- FRAGMENTO DEL DOCUMENTO -
════════════════
Las cantidades de ese dinero oscuro que detalla Jane Mayer son
inconcebibles. Los hermanos Koch reúnen la tercera fortuna más grande de
Estados Unidos, después de Warren Buffett y Bill Gates. Su compañía, Koch
Industries, posee pozos de petróleo, refinerías, oleoductos, empresas
madereras, minas de carbón, papeleras. En los años setenta, alarmados por la
presión fiscal sobre los ricos y por las trabas que empezaban a poner a su
dominio despótico las primeras leyes de protección del medio ambiente y los
avances hacia un mínimo de equidad social —los derechos civiles, las políticas
contra la pobreza, las garantías sindicales para los trabajadores—, los
hermanos Koch emprendieron una batalla primero ideológica y luego directamente
política. Era una época en la que había ciertos consensos básicos entre
republicanos y demócratas en torno a algunos logros heredados del new deal de
Roosevelt y de la gran sociedad de Johnson. Se asocia a la derecha
con el conservadurismo y la conformidad ideológica, pero los Koch aplicaron la
fuerza inmensa de su dinero a un proyecto literalmente revolucionario:
desguazar el Estado para que no hubiera ninguna interferencia pública en el
funcionamiento del capitalismo; reducir o eliminar los impuestos a los ricos;
suprimir la asistencia médica gratuita a los viejos, los niños y los pobres;
desmantelar la Seguridad Social. Y, desde luego, desactivar cuanto antes las
nuevas leyes aprobadas en los primeros setenta —algunas durante la presidencia
de Richard Nixon— para remediar la contaminación del aire, de la tierra y de
las aguas que habían llevado a cabo impunemente durante más de un siglo las
empresas mineras y petroleras. Los Koch crearon una especie de club de
multimillonarios dedicado a una tarea doble de adoctrinamiento y descrédito.
════════════════
- EJERCICIOS PROPUESTOS -
• 1. Indique si cada una de las siguientes afirmaciones concuerda con el fragmento sobre los hermanos Koch y cite las palabras del texto que lo determinan. (a) Koch Industries posee minas de carbón. (b) Los hermanos Koch reúnen la segunda fortuna más grande de Estados Unidos. (c) Algunas de las nuevas leyes contra la contaminación se aprobaron durante la presidencia de Richard Nixon.
• 2. Prosiga el fragmento sobre los hermanos Koch a partir de su última oración.

- DATOS DE ORIGEN -
════════════════
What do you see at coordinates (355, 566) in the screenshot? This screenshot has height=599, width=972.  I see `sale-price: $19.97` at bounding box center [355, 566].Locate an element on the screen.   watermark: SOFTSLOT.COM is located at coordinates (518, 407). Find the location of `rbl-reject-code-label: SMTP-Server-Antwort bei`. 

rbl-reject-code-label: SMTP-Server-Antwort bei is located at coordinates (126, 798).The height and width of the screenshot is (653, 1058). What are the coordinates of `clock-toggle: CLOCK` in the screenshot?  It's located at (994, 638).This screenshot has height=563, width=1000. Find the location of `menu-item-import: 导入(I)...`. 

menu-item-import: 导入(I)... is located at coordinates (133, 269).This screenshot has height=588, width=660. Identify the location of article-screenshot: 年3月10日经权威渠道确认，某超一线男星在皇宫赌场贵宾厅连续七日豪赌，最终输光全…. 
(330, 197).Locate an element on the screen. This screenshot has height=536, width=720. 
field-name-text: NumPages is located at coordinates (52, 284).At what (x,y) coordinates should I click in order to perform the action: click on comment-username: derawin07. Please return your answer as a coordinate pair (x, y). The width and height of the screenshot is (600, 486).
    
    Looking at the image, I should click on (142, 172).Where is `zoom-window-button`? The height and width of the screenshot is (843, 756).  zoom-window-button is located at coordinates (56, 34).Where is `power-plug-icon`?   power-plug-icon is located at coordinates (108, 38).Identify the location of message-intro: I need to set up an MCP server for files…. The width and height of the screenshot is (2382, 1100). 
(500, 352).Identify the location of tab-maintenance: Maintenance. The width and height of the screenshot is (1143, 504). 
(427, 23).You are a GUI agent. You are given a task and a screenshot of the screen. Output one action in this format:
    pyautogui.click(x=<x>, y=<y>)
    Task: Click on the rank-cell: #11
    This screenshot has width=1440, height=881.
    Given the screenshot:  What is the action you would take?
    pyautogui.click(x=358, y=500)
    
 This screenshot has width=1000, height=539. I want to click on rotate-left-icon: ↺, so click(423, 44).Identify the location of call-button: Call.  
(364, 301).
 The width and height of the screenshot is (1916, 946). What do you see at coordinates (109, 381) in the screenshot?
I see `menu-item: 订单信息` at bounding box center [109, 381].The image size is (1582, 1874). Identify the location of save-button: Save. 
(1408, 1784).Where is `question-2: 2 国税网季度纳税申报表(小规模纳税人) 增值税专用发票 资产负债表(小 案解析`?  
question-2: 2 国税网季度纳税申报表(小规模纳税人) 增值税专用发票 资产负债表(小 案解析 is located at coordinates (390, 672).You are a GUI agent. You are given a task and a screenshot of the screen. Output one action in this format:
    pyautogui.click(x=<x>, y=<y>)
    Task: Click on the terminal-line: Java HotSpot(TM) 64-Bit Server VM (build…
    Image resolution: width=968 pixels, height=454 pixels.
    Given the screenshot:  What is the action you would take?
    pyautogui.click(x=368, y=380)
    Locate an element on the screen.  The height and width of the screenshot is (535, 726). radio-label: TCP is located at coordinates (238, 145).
════════════════
- RESPUESTAS POR TAREA -
• 1.
(a) Sí: «posee pozos de petróleo, refinerías, oleoductos, empresas madereras, minas de carbón, papeleras».
(b) No: «reúnen la tercera fortuna más grande de Estados Unidos, después de Warren Buffett y Bill Gates».
(c) Sí: «algunas durante la presidencia de Richard Nixon».

• 2.
Empezaron a financiar cátedras universitarias en las que se propagaban las
ideas ultraliberales más extremas. Fundaron publicaciones y patrocinaron a
autores de libros que desacreditaban todo lo que tuviera que ver con la acción
del Gobierno, y que calificaban cualquier norma protectora de los trabajadores
o de los débiles como una intromisión totalitaria en el albedrío de las personas,
en el funcionamiento libre de la sociedad y del mercado. Cuando la alarma sobre
el calentamiento global empezó a difundirse, contrataron a las mismas agencias
de relaciones públicas que en los años sesenta habían trabajado a sueldo de las
compañías tabaqueras para esconder el peligro mortal del tabaco. Para conseguir
el máximo beneficio, prescindían en sus minas y en sus refinerías de cualquier
medida sanitaria para proteger la salud de los trabajadores o de la gente que
vivía en las inmediaciones.
La enumeración documentada de horrores, extorsiones y abusos que
hace Jane Mayer lo deja a uno sin aliento. Pero más aún asombra el éxito de la
manipulación ideológica promovida por los hermanos Koch y sus células
subversivas de multimillonarios: no solo multiplican su riqueza y garantizan su
impunidad, sino que además convencen a una parte considerable de las víctimas
del expolio de que sus enemigos no son ellos: el enemigo es la gente liberal y
elitista que quiere subir impuestos, extender la sanidad accesible, imponer
leyes medioambientales, todo lo cual traerá pobreza y eliminará puestos de
trabajo.
A las cinco de la madrugada, lo primero que leí al abrir Dark Money fue una cita de Warren
Buffett, ese abuelete chispeante que tiene más dinero que varios países
medianos juntos, pero que, según propia confesión, paga menos impuestos que su
secretaria. Un periodista le pregunta si cree en la lucha de clases, y Buffett
responde: “Por supuesto que sí. La hemos ganado nosotros”.